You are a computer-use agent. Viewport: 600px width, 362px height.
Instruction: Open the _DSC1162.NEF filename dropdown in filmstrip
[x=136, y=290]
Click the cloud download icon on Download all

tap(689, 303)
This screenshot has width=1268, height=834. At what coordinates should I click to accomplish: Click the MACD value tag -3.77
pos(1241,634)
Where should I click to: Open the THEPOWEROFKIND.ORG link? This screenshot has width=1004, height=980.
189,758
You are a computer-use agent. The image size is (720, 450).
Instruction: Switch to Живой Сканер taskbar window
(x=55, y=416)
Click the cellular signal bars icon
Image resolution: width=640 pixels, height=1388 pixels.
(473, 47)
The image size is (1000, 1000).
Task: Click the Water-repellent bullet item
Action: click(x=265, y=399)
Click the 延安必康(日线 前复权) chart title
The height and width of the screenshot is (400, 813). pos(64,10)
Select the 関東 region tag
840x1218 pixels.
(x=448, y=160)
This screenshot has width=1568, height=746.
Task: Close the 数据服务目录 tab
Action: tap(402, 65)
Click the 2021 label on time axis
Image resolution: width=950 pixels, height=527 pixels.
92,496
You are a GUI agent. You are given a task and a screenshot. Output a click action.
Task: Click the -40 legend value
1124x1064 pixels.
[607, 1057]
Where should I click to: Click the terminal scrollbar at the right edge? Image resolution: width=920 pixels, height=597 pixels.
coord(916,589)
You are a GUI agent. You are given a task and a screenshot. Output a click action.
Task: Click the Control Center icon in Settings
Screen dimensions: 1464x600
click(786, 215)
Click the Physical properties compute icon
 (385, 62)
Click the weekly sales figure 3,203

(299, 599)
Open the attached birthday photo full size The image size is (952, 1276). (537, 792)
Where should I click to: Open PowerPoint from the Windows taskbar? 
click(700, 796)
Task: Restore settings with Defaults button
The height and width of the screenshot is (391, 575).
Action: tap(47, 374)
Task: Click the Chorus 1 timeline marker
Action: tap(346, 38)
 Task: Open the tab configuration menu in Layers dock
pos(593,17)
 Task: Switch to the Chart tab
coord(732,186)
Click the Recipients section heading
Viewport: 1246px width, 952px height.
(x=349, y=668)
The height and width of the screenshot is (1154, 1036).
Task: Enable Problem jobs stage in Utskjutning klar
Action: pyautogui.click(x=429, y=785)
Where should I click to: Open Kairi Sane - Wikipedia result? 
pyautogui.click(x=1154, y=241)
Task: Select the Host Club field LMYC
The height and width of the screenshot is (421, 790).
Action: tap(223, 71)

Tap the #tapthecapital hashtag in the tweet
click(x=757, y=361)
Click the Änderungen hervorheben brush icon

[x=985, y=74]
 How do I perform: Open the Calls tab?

========================

**TASK PROMPT:**
Once more and in full, please write out the listing above exactly.

**EXERCISE ANSWER:**
You are a computer-use agent. Viewport: 600px width, 362px height.
Instruction: Open the _DSC1162.NEF filename dropdown in filmstrip
[x=136, y=290]
Click the cloud download icon on Download all

tap(689, 303)
This screenshot has width=1268, height=834. At what coordinates should I click to accomplish: Click the MACD value tag -3.77
pos(1241,634)
Where should I click to: Open the THEPOWEROFKIND.ORG link? This screenshot has width=1004, height=980.
189,758
You are a computer-use agent. The image size is (720, 450).
Instruction: Switch to Живой Сканер taskbar window
(x=55, y=416)
Click the cellular signal bars icon
Image resolution: width=640 pixels, height=1388 pixels.
(473, 47)
The image size is (1000, 1000).
Task: Click the Water-repellent bullet item
Action: click(x=265, y=399)
Click the 延安必康(日线 前复权) chart title
The height and width of the screenshot is (400, 813). pos(64,10)
Select the 関東 region tag
840x1218 pixels.
(x=448, y=160)
This screenshot has width=1568, height=746.
Task: Close the 数据服务目录 tab
Action: tap(402, 65)
Click the 2021 label on time axis
Image resolution: width=950 pixels, height=527 pixels.
92,496
You are a GUI agent. You are given a task and a screenshot. Output a click action.
Task: Click the -40 legend value
1124x1064 pixels.
[607, 1057]
Where should I click to: Click the terminal scrollbar at the right edge? Image resolution: width=920 pixels, height=597 pixels.
coord(916,589)
You are a GUI agent. You are given a task and a screenshot. Output a click action.
Task: Click the Control Center icon in Settings
Screen dimensions: 1464x600
click(786, 215)
Click the Physical properties compute icon
 (385, 62)
Click the weekly sales figure 3,203

(299, 599)
Open the attached birthday photo full size The image size is (952, 1276). (537, 792)
Where should I click to: Open PowerPoint from the Windows taskbar? 
click(700, 796)
Task: Restore settings with Defaults button
The height and width of the screenshot is (391, 575).
Action: tap(47, 374)
Task: Click the Chorus 1 timeline marker
Action: tap(346, 38)
 Task: Open the tab configuration menu in Layers dock
pos(593,17)
 Task: Switch to the Chart tab
coord(732,186)
Click the Recipients section heading
Viewport: 1246px width, 952px height.
(x=349, y=668)
The height and width of the screenshot is (1154, 1036).
Task: Enable Problem jobs stage in Utskjutning klar
Action: pyautogui.click(x=429, y=785)
Where should I click to: Open Kairi Sane - Wikipedia result? 
pyautogui.click(x=1154, y=241)
Task: Select the Host Club field LMYC
The height and width of the screenshot is (421, 790).
Action: tap(223, 71)

Tap the #tapthecapital hashtag in the tweet
click(x=757, y=361)
Click the Änderungen hervorheben brush icon

[x=985, y=74]
 How do I perform: Open the Calls tab?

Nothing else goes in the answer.